Good morning, Father.
It’s funny how my brain works, and how life is. I need to just sit and have some time of pure gratitude, I think. Perhaps it will make my edginess go away. But the edginess I feel seems to be directly related to how my Mate has been treating me the last few days, rather than to our outward circumstances, so it FEELS hopeless… yet I know that if there is any hope at all, it is with YOU, faithful Shepherd. YOU see all, know all, and can comfort all your peeps perfectly well. You can strengthen me and help me keep my eyes on what is important — the things I CAN change. You can even heal my heart of wounds inflicted and wounds salted and currently stinging. You can restore the peace between my Mate and I and you can help me get back to work now that I have internet again (miracle!!). Lord, help me to just appreciate what I have and not focus on what has been lost.

 
Proverbs 19:8-12 ERV

Be a friend to yourself; do all you can to be wise. Try hard to understand, and you will be rewarded. 
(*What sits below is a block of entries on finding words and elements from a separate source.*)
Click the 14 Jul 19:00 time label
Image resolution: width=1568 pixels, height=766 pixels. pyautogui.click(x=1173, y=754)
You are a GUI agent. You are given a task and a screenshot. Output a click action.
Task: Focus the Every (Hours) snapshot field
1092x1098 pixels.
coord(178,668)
A witness who lies will be punished. That liar will be destroyed. 
A fool should not be rich, and a slave should not rule over princes. 
Experience makes you more patient, and you are most patient when you ignore insults. 
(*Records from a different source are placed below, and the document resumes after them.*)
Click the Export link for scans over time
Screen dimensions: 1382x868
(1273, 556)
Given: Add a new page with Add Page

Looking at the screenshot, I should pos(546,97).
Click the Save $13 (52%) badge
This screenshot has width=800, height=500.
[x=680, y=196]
The shouts of an angry king are like a roaring lion, but his kind words are like a gentle rain falling softly on the grass. 

 
Lord, help me to just hold my tongue and be grateful for your blessings — including this wifi!! Help me to cling tightly to you so that harsh words and attitudes do not crush me. YOU are my strength, my honor, and my defense, Lord. I did not defend myself against outsiders at the park, and I do not need to defend myself against my Mate, either. I can trust you to heal him and me both, and restore the joy and lightness to our relationship, in your perfect timing. I trust you completely, faithful Shepherd. Lead on!